New York, le 10 mai 2007—Le Comité pour la Protection des Journalistes est préoccupé par la détention depuis dimanche du directeur de publication d’un journal privé de la capitale Kinshasa. En effet, un journaliste a été interpellé après avoir tenté de recueillir des commentaires d’un fonctionnaire municipal. Or la semaine dernière, le CPJ a classé la République Démocratique du Congo parmi les pays les plus rétrogrades en matière de liberté de la presse.
Jean-Pierre Phambu Lutete du journal bihebdomadaire La Tolérance, a été arrêté par la police alors qu’il allait interviewer Pauline Ipelueka, une responsable de l’administration foncière de Kinshasa, à propos d’une affaire criminelle la concernant, selon des journalistes locaux. Sylvain Kayumba, un avocat de l’Observatoire des Media Congolais (ODM), organe autorégulateur des média, a affirmé que madame Ipelueka avait averti la police après qu’une personne, qui s’était fait passer pour un faux intermédiaire, lui aurait révéler que monsieur Lutete avait l’intention de la faire chanter.

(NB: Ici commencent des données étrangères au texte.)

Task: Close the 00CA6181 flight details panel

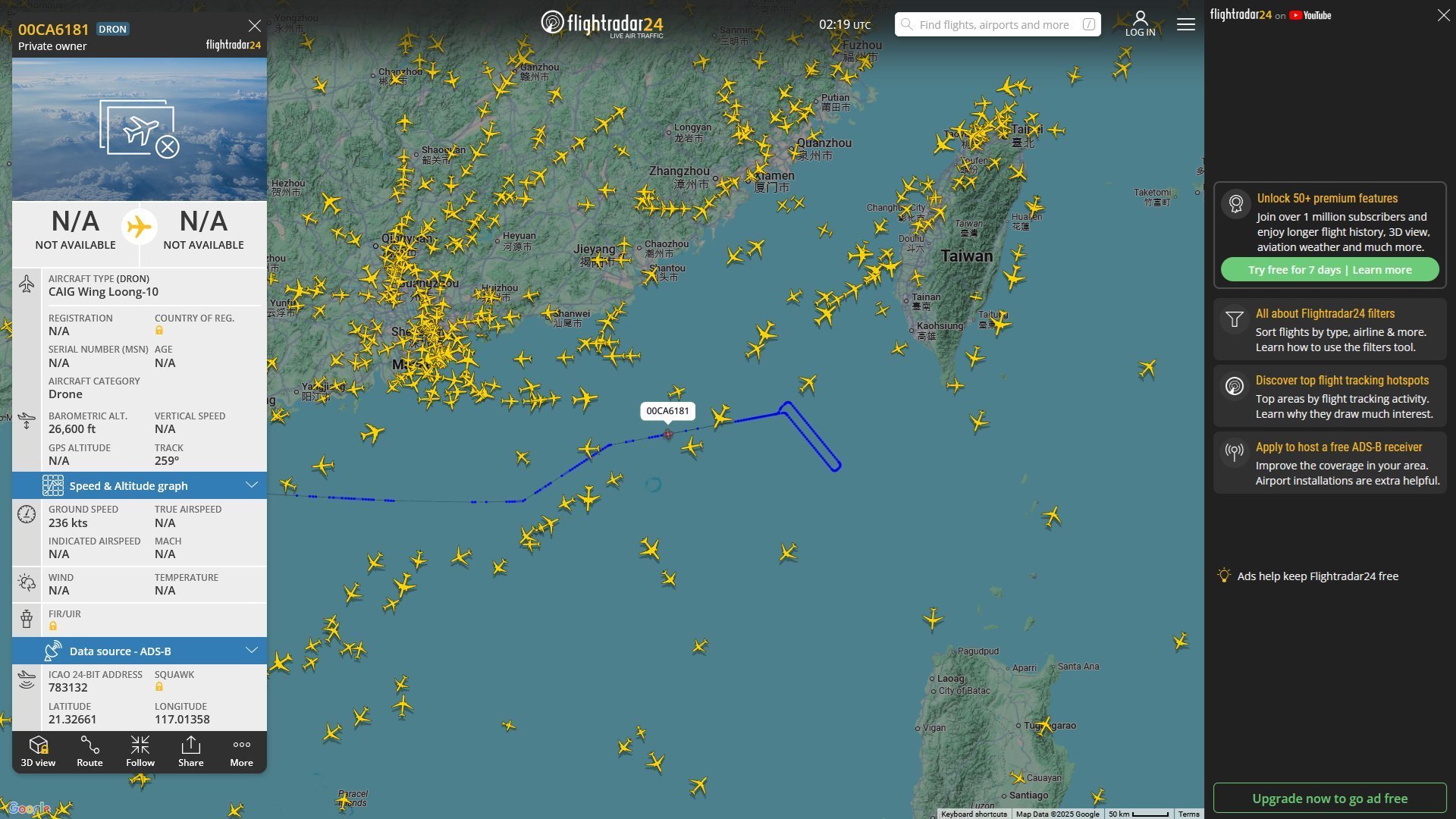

Madame Ipelueka est depuis revenue sur sa plainte, mais le journaliste est resté en prison, toujours accusé de « menaces et tentatives d’extorsion », a annoncé l’avocat au CPJ. Le défenseur de Luette, Maître Kayumba, travaille avec l’ODM. L’ODM a condamné l’arrestation du journaliste et a adressé une lettre de protestation au procureur de la république, son président Polydor Muboyayi a confié au CPJ.
« Nous sommes profondément indignés par la détention de Jean-Pierre Phambu Lutete. Son arrestation confirme les tendances d’emprisonnement et de harcèlement judiciaire envers les journalistes, documentées par le CPJ durant ces dernières années », a déclaré Joël Simon, le directeur exécutif du CPJ. « Nous demandons aux autorités de rejeter ces chefs d’inculpation qui sont sans fondement, et la remise en liberté immédiate de Lutete ».

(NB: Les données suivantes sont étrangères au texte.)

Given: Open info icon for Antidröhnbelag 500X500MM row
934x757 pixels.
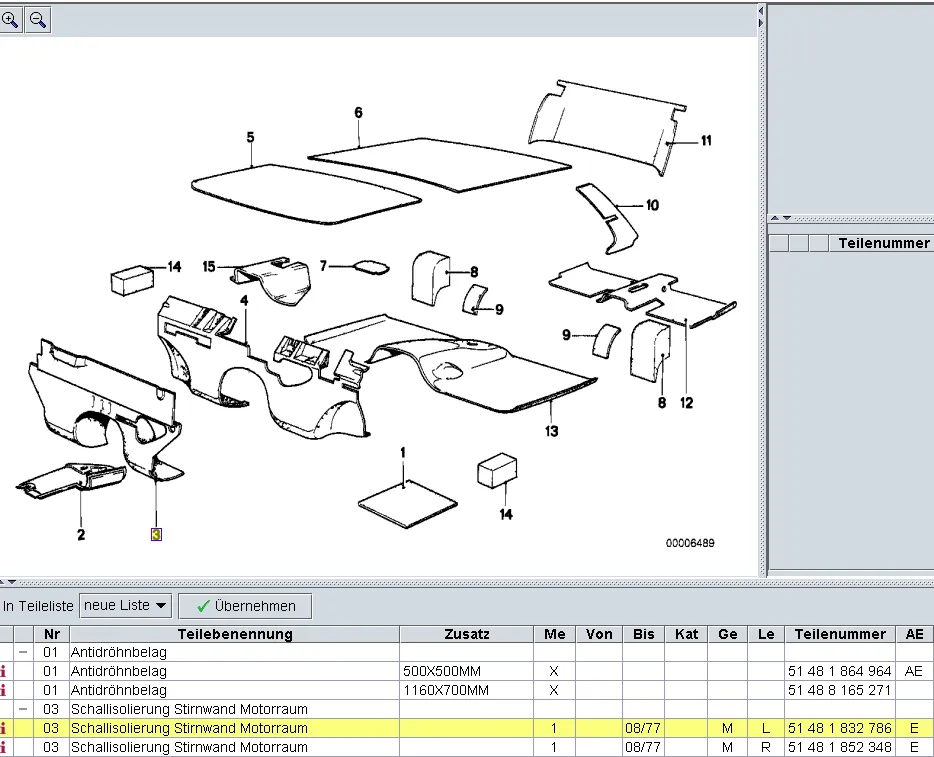Looking at the screenshot, I should click(4, 671).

L’arrestation de Lutete survient peu après la Journée Internationale de la Liberté de la Presse, le 3 mai. Marquant ce jour, le Ministre de l’Information, Toussaint Tshilombo, a déclaré que la liberté de la presse était « respectée » en République Démocratique du Congo, selon la radio privée Okapi. La station a repris les propos de Tshilombo, déclarant qu’un seul journaliste avait été incarcéré dans le pays, pour des raisons non professionnelles depuis la prise de pouvoir du nouveau gouvernement, le 24 février.
Mais depuis le changement de gouvernement, les enquêtes menées par le CPJ démontrent que les autorités ont condamné un journaliste à la prison; occupé et mis à sac les stations de radiotélévision du leader de l’opposition Jean-Pierre Bemba; attaqué trois stations de radio de province; et détenu un journaliste radio pendant deux jours suite à des reportages critiquant les autorités.
Par ailleurs, c’est la troisième fois en deux ans que Lutete a été incarcéré pour avoir fait son travail, selon les recherches l’enquête du CPJ. Il a été emprisonné pendant trois semaines en 2005, et un mois en 2006 pour avoir écrit des articles critiques a l’égard du gouvernement.